Browsing the blog archives for February, 2010.

Radio Times and their piece on Childhood Obesity…

Critical Thinking, Definitions, Empathy, Food Safety, Government, Social Issues, Uncategorized

I listened with interest to Radio Times, a radio show on public radio today (2/16/2010). I found myself trying to think critically on the issue–childhood obesiety. I feel like there are a few items that could have been dealt with better or that were omitted from the discussion even if the issue was ‘brought up’ in the episode.

I felt as if those interviewed were looking to provide an answer as to why “we” are overweight and how “we” can solve that problem. Topics ranged from gender, ethnic group, etc… Why not simply say they ingested more calories than they expended?

Those on the show stated that “times have changed” and that television, the Internet, … all mean we have less time to do what our grandparents did. While I disagree on that–my grandparents didn’t have chicken at the store, they had to raise it, kill it, cook it… I recall them saying they had less free time because they had none of the conveniences that we have today…

Times sure have changed. However, my grandparents use to say that you had to work and care about yourself and those you love–don’t expect the government or your employer to look after your best interests (they went through the Great Depression).

Today, “we” expect too much… We expect music to be ‘free’ on the internet, we expect to have a car, a house, medical insurance, etc… Why?

Medical insurance was started during WWII when there were wage freezes. Employers created a way to “pay” people more that did not violate the rules and offered health insurance as part of their employment. There was no desire to give health insurance…. Rather, companies wanted to attract better employees–paying more or providing health insurance were the same thing. Providing medical insurance had nothing to do with “people deserve medical care.” Yet, society at large now sees medical insurance as a necessity for everyone.

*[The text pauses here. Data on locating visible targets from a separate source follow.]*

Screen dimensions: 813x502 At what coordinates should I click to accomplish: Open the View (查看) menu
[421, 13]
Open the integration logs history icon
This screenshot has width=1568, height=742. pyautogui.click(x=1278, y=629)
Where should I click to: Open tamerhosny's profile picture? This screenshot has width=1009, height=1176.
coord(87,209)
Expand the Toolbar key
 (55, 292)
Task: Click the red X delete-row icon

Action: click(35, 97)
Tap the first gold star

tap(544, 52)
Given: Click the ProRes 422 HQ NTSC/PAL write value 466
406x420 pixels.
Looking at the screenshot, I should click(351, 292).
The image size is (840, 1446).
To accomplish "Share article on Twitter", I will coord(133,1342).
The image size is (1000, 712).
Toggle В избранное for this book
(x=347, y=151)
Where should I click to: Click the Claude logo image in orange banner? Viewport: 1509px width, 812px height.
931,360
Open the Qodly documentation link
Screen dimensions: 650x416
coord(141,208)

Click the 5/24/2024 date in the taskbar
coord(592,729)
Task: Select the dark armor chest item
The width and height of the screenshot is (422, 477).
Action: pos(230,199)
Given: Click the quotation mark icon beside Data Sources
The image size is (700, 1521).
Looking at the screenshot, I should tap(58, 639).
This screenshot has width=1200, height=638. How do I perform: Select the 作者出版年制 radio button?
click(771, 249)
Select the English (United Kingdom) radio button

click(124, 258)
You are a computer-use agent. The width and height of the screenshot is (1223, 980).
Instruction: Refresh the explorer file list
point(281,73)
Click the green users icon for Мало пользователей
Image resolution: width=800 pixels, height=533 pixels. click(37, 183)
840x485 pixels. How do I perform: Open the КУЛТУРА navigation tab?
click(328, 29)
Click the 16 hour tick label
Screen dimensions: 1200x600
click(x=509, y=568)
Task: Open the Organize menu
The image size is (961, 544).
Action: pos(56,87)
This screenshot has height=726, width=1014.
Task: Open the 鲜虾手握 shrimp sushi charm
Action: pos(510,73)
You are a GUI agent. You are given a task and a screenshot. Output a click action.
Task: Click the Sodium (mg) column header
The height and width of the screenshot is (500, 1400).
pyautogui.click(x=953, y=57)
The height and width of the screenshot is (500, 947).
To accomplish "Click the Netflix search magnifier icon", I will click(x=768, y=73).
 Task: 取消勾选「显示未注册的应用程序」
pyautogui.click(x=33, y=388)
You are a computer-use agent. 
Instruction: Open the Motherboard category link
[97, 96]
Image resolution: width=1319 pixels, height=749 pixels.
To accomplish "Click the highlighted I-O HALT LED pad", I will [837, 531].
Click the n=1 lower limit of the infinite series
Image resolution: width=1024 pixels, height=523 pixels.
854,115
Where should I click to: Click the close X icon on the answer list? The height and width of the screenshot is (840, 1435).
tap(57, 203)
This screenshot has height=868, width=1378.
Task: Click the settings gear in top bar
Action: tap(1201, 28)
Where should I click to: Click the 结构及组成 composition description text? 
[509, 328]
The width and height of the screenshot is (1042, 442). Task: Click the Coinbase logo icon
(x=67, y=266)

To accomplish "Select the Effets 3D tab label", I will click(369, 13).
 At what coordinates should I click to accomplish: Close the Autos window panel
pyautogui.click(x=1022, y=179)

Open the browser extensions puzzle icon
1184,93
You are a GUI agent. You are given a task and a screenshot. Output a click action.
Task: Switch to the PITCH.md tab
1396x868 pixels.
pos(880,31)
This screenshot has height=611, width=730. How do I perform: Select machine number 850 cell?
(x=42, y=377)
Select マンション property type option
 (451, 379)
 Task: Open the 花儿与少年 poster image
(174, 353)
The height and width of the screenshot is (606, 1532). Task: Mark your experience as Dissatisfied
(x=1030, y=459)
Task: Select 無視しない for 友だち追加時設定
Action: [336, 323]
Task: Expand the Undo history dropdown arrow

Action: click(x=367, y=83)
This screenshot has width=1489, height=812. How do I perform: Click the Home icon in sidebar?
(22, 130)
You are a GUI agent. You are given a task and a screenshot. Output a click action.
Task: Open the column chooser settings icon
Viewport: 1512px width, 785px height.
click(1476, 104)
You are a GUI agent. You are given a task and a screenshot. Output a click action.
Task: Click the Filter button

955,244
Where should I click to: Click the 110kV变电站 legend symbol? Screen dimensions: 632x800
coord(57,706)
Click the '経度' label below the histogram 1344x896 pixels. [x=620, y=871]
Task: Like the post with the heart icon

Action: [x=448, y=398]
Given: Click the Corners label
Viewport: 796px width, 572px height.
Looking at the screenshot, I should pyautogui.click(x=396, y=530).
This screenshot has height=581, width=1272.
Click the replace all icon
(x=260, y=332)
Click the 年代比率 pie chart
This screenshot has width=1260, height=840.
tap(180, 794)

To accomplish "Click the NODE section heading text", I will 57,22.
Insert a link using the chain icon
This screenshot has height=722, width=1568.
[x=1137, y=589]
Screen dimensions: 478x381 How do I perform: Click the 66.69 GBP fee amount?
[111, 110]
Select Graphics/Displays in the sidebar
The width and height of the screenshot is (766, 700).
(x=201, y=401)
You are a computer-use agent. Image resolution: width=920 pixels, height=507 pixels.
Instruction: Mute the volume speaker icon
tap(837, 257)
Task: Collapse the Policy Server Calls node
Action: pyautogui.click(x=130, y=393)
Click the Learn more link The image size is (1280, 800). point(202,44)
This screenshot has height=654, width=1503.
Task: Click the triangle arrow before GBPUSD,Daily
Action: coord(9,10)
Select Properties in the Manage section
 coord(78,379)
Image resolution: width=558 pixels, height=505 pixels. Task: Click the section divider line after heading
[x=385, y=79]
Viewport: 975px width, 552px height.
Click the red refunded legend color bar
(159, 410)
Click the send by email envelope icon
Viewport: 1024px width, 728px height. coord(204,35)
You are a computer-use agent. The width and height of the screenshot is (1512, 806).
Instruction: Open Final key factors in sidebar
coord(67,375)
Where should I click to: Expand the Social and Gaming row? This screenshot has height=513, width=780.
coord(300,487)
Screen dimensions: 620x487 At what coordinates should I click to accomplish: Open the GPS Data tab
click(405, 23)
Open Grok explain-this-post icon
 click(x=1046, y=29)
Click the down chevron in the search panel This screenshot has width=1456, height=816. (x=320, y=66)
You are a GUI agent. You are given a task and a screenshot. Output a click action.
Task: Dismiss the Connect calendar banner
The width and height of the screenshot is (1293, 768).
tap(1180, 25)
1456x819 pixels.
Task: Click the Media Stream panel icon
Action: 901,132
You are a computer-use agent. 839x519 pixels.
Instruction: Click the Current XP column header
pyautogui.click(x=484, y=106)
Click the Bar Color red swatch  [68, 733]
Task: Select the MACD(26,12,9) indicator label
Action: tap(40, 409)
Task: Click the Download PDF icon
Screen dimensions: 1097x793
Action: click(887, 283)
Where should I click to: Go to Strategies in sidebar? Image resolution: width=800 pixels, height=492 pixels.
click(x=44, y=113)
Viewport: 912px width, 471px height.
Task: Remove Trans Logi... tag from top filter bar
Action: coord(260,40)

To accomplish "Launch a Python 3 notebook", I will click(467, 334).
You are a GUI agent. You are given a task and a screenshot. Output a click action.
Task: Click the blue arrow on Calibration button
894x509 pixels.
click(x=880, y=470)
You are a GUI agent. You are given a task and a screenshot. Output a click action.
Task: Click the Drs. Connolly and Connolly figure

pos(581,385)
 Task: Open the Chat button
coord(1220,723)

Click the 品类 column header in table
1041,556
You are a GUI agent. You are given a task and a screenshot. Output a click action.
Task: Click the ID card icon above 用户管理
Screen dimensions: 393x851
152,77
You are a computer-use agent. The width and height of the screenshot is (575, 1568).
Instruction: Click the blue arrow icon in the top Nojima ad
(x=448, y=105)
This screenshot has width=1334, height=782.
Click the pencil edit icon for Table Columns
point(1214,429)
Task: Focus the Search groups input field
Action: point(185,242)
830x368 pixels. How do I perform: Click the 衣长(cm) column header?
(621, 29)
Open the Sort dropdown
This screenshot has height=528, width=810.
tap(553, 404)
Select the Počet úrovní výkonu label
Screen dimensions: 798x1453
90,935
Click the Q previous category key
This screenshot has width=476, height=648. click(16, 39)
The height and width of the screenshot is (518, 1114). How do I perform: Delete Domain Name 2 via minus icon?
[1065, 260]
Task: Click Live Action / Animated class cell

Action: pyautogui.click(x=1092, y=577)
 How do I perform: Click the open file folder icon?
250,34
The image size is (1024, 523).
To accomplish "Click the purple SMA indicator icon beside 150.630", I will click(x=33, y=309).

We think “we” are so educated and “advanced” that everyone should have food, a home, medical insurance, … I too think it would be nice to have ‘free’ medical insurance and care. However, how do we fund these “expectations?” How do we pay for it all? You can’t have everything at no cost–either we pay directly or indirectly (taxes).

Personal responsibility should be taught. You want “this?” Go work for it… Go earn it… You can’t just go ‘take’ it (as is seen with music sharers and the like–that is like walking into the music store and walking out with a Vinyl Record without paying for it even if “we” don’t “see” it that way today).

I hear people say, “But not everyone can afford it.” I agree. However, I have always obtained insurance–it wasn’t always cheap, and it wasn’t always what I wanted. I’m a diabetic, and I have to have a company provide it since insurance companies will not give me long-term insurance as an individual due to my diabetes. I can create my own company and get it that way. There are options, even if they aren’t very affordable. Again, why does it have to be affordable? How do you get $10 of fish for $5? I’ll tell you–you don’t. You get less fish.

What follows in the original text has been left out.